**Page extract**
* START *

4) Create a *.pgn file for use with psfgen (you will need to have VMD
installed, http://www.ks.uiuc.edu/Research/vmd/ ). This is the hardest
step because you have to change the residue names from what the *.pdb
file has to the corresponding names in the charmm FF files. You'll
need to add a "pdbalias residue x xnew" line for each change that
needs to be made.  The *.pgn should contain something like this:

package require psfgen   
topology top_all27_na.rtf
pdbalias residue A ADE 
pdbalias residue T THY 
pdbalias residue G GUA 
pdbalias residue C CYT 
.
.
.
segment A {pdb 1ac7_pared.pdb}   
coordpdb 1ac7_pared.pdb A   
guesscoord   
writepdb 1ac7.pdb   
writepsf charmm 1ac7.psf  
exit 

5) Type "vmd -e 1ac7.pgn" to build the 1ac7.psf file, and the new
   1ac7.pdb file.

6) Run charmm2lammps.pl by typing: 
"perl charmm2lammps.pl all27_na 1ac7 -charmm -border=1 -pdb_ctrl -water -ions"

7) Run lammps by typing: "lmp < 1ac7.in"

8) Run lammps2pdb.pl by typing: "perl lammps2pdb.pl 1ac7"

** Additional notes:

The charmm2lammps.pl script takes the pdb and psf files for the 1ac7
molecule and converts them into LAMMPS format. The -water option
embeds the molecule in water on a crystal lattice. The -border option
includes a layer of water surrounding the minimum dimensions of the
molecule. The -pdb_ctrl option produces the 1ac7_ctrl.pdb file that
can be visualized in a standard visualization package such as VMD. The
-charmm option put comments into the LAMMPS data file (everything
after the # sign is a comment) for user convenience in tracking atom
types etc. according to CHARMM nomenclature.

* END *

**Data extract**
* START *

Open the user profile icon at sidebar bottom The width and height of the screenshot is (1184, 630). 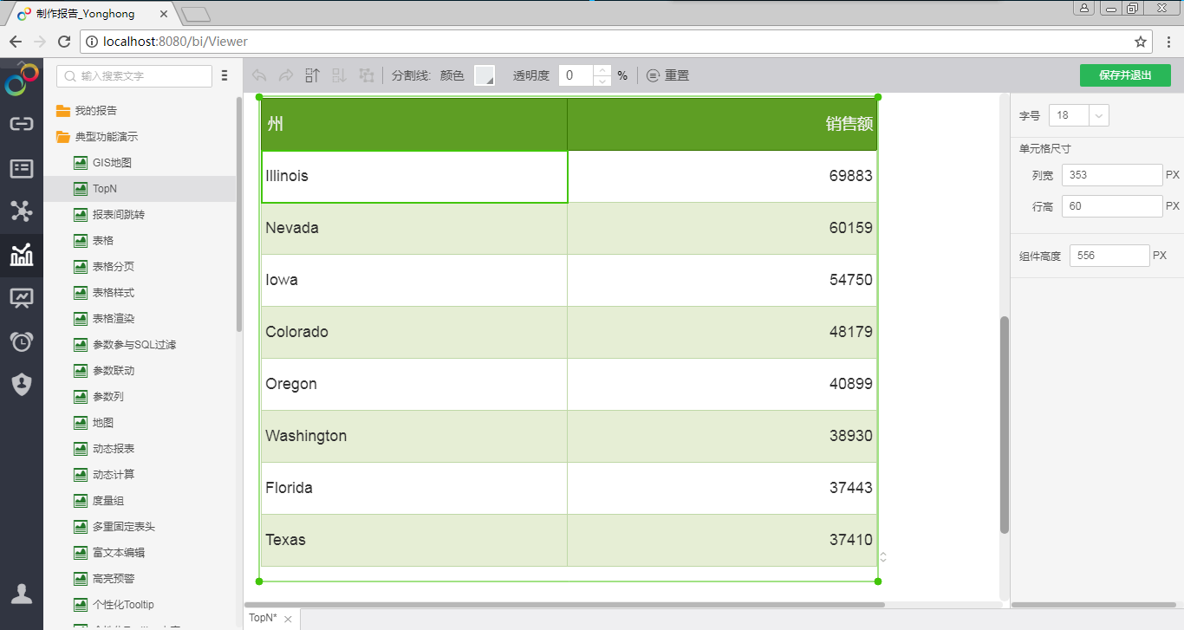click(x=22, y=594)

* END *

**Challenges**
(1) In the LAMMPS setup steps, what does the -water option do?
(2) Copy the LAMMPS setup steps word for word from "8) Run lammps2pdb.pl" to "to CHARMM nomenclature.".
(3) Continue the LAMMPS setup steps from the point where they end.
The lines are not needed for any of this work.

**Responses**
(1) It embeds the molecule in water on a crystal lattice.

(2)
8) Run lammps2pdb.pl by typing: "perl lammps2pdb.pl 1ac7"

** Additional notes:

The charmm2lammps.pl script takes the pdb and psf files for the 1ac7
molecule and converts them into LAMMPS format. The -water option
embeds the molecule in water on a crystal lattice. The -border option
includes a layer of water surrounding the minimum dimensions of the
molecule. The -pdb_ctrl option produces the 1ac7_ctrl.pdb file that
can be visualized in a standard visualization package such as VMD. The
-charmm option put comments into the LAMMPS data file (everything
after the # sign is a comment) for user convenience in tracking atom
types etc. according to CHARMM nomenclature.

(3)
The default timestep in the LAMMPS *.in file is set to 0.5 fs, which
can typically be increased to 2 fs after equilibration if the bonds
involving H are constrained via shake. Also, after equilibration, the
delay on neigh_modify can probably increased to 5 or so to improve
speed.

The -ions option allows the user to neutralize the simulation cell
with Na+ or Cl- counterions if the molecule has a net
charge. Additional salt can be added by increasing the default
concentration (i.e. -ions=0.5).

** In the "other" file folder, you will find:

1) A FORTRAN 90 code called "mkpdb.f". Requires "in_mkpdb".  This is a
   fortran code that is an alternative way to convert LAMMPS dump
   files into pdb format.

2) A FORTRAN 90 code called "mkdcd.f" (and a FORTRAN 77 version called
   mkdcd_f77.f).  Requires "in_mkdcd". Creates CHARMM format
   trajectories from LAMMPS dump files.

3) A 3rd party perl script called "crd2pdb.pl"

4) A 3rd party fortran code called "pdb_to_crd.f"